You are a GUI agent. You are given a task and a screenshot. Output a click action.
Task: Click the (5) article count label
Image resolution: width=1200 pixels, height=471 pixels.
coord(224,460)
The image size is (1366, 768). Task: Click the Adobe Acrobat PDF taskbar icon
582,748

====

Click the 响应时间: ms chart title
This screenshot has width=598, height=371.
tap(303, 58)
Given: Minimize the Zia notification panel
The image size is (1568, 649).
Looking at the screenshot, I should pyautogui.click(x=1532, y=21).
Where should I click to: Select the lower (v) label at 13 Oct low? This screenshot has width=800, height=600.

====

● WHAT NEEDS TO BE DONE:
Copy out every line in the records above that contains the string "label". Case counts when matching.

● THE REPLY:
Task: Click the (5) article count label
Where should I click to: Select the lower (v) label at 13 Oct low? This screenshot has width=800, height=600.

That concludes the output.